Submission 667
Exploring Large Semantic Spaces of Neural Word Representations
SymposiumTalk-02
Presented by: Ilaria Appel
The nature of our conceptual representations – how they’re grounded in our experience of the world – remains unclear. Comparing neural semantic maps with vector space models promises to offer insight; yet, large-scale studies are lacking.
We addressed this issue by building large neural spaces for 1,080 abstract and concrete words. We collected EEG data from 40 participants in a Rapid Serial Visual Presentation paradigm (RSVP) and computed each pairwise distance (N=582,660) for each electrode (N=128) and time point. We compared these neural spaces with both language- and image-based models (Word2Vec vs. ViSpa) to examine how visual and linguistic information integrates across time and space.

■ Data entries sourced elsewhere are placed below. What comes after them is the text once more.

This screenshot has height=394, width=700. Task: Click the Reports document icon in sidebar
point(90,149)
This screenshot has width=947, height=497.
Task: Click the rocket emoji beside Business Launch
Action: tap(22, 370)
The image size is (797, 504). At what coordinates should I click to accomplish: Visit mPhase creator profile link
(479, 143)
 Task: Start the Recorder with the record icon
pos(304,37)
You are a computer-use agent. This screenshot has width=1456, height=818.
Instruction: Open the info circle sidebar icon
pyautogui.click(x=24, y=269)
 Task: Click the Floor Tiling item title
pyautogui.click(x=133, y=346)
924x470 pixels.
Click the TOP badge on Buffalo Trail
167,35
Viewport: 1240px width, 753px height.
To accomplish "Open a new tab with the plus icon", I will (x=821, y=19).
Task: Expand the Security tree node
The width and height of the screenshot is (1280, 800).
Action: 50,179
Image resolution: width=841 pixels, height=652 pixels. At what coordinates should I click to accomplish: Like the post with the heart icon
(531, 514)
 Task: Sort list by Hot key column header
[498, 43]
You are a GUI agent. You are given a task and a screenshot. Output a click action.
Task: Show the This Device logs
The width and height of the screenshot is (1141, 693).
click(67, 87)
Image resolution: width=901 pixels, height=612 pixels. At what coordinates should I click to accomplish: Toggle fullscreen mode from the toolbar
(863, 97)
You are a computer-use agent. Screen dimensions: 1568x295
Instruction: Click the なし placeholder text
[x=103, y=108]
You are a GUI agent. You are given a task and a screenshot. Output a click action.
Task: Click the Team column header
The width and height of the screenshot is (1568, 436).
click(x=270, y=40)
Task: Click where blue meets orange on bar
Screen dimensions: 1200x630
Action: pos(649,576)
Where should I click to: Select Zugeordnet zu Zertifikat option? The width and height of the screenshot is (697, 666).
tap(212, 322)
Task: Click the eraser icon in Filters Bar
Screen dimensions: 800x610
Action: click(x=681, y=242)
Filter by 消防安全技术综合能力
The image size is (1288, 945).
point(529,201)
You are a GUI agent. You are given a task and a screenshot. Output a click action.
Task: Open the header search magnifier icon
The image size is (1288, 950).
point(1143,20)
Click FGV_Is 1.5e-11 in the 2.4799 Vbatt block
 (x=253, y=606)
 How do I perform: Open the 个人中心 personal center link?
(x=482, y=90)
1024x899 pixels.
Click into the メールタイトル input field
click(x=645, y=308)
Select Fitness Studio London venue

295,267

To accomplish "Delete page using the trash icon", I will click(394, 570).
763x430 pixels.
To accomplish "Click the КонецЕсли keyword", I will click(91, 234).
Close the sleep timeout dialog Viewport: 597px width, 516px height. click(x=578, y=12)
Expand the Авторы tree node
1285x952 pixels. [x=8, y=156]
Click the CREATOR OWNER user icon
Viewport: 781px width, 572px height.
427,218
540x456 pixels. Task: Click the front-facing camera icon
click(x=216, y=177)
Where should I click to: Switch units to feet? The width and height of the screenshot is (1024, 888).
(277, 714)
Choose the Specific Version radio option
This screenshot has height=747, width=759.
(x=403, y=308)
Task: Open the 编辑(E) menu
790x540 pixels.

Initial results from five Regions of Interest (ROIs) along the ventral stream show that image-based models account best for neural maps. Notably, semantic coding seems to arise already in the occipital pole, early after word presentation (~100ms). This coding persists to the left Anterior Temporal Pole/Inferior Frontal ROI at later time points (~350ms), particularly for abstract words. Overall, these results suggest that image-based semantic models effectively capture the structure of the neural conceptual system in the ventral stream, pointing to a perceptually-grounded representation of semantics that emerges at very early processing stages. More generally, this situates the results in the framework of embodied and modal cognition, highlighting the central role of perceptual information in shaping our conceptual system.